[Data provided]

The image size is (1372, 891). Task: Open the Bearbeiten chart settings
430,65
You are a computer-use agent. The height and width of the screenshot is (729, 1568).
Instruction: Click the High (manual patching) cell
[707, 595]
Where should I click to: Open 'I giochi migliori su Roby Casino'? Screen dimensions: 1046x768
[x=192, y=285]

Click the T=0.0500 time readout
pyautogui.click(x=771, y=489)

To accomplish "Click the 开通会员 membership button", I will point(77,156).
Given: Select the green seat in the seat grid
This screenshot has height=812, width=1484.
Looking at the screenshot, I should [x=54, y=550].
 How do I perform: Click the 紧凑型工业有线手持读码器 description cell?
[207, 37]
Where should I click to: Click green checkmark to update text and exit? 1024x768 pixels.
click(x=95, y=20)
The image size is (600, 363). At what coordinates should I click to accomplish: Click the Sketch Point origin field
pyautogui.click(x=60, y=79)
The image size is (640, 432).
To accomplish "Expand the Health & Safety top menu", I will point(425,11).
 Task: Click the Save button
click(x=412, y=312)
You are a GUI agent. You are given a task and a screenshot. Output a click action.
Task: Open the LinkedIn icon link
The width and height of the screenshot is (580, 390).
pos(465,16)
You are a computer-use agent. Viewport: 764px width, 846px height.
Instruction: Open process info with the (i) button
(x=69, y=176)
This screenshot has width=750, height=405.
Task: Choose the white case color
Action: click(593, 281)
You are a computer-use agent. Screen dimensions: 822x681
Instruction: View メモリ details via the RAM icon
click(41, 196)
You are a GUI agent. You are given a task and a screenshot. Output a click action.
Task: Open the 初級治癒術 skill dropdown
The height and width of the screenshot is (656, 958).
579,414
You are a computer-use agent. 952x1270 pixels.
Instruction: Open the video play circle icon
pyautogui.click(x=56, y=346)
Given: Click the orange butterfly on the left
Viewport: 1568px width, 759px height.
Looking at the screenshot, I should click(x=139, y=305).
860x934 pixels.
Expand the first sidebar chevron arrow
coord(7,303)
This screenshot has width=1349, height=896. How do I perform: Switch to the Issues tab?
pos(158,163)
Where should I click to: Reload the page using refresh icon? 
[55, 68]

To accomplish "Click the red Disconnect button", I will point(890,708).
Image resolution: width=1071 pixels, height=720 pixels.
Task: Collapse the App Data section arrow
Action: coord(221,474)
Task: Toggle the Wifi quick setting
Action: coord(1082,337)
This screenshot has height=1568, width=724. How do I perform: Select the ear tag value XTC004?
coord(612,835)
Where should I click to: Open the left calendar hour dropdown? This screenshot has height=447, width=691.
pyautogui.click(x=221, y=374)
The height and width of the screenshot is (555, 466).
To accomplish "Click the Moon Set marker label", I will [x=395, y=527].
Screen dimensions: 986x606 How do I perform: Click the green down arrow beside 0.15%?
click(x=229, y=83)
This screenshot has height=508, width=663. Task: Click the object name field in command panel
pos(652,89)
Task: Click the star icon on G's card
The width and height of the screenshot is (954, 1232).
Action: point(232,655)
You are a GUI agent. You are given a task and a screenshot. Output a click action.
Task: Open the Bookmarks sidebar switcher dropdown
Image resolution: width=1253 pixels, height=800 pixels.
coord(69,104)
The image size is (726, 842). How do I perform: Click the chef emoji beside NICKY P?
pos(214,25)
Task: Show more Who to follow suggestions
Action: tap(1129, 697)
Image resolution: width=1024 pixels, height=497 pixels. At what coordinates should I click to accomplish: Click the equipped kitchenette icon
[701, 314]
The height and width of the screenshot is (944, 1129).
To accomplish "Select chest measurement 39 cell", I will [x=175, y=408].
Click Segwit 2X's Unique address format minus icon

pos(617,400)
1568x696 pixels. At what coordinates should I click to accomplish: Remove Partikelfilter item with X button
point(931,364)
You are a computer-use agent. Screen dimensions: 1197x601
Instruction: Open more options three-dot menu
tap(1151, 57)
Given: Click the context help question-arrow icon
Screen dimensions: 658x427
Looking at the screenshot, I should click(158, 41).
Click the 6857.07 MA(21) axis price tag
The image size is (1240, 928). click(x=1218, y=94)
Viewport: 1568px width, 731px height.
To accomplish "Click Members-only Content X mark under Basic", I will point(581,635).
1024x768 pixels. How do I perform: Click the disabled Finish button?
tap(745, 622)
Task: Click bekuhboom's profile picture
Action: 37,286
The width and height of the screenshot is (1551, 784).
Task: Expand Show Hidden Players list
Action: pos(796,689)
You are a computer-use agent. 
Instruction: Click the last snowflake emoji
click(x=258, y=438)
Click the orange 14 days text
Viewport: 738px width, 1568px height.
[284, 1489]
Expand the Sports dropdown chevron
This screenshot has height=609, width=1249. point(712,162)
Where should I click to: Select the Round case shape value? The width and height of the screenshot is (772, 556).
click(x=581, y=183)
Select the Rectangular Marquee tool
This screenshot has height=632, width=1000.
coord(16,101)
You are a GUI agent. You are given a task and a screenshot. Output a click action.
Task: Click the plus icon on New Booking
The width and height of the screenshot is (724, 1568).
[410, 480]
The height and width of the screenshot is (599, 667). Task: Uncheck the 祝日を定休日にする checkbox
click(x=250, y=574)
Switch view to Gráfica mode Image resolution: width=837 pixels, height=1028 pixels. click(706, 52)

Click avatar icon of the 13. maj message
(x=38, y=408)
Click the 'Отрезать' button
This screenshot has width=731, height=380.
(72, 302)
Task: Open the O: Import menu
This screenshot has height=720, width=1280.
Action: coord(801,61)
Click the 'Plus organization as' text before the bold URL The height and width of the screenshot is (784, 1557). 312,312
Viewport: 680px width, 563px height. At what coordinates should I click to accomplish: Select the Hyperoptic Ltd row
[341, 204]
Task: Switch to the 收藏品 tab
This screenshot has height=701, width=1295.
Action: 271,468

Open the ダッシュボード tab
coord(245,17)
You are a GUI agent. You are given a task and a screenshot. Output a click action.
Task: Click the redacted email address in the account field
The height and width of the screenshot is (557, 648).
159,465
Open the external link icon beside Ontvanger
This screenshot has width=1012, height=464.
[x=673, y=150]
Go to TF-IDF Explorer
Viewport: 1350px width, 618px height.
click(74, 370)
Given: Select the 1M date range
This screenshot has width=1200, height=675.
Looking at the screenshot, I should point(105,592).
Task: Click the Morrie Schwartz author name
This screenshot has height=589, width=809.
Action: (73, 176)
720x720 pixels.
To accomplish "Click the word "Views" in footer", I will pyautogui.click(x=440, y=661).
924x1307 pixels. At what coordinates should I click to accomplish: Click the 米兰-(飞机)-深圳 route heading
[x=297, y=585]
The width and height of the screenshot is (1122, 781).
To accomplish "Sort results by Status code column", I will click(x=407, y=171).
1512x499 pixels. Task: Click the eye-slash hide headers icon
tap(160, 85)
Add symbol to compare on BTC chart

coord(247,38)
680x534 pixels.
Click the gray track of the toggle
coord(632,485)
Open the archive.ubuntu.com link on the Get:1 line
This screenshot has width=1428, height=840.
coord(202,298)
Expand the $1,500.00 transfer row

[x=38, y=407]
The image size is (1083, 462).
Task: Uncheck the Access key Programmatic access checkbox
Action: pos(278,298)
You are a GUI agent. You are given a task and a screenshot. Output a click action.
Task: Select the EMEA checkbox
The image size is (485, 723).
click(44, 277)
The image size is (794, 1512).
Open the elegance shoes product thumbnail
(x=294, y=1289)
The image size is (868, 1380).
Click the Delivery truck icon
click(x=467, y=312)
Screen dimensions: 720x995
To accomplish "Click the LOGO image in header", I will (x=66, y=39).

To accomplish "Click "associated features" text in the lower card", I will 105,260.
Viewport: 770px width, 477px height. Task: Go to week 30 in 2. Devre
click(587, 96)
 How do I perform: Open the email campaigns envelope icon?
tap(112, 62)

[/Data provided]

Start with the line above that contains "Open the archive.ubuntu.com" and end with the line that contains "The image size is (794, 1512).". Write out those lines exactly, and only those.

Open the archive.ubuntu.com link on the Get:1 line
This screenshot has width=1428, height=840.
coord(202,298)
Expand the $1,500.00 transfer row

[x=38, y=407]
The image size is (1083, 462).
Task: Uncheck the Access key Programmatic access checkbox
Action: pos(278,298)
You are a GUI agent. You are given a task and a screenshot. Output a click action.
Task: Select the EMEA checkbox
The image size is (485, 723).
click(44, 277)
The image size is (794, 1512).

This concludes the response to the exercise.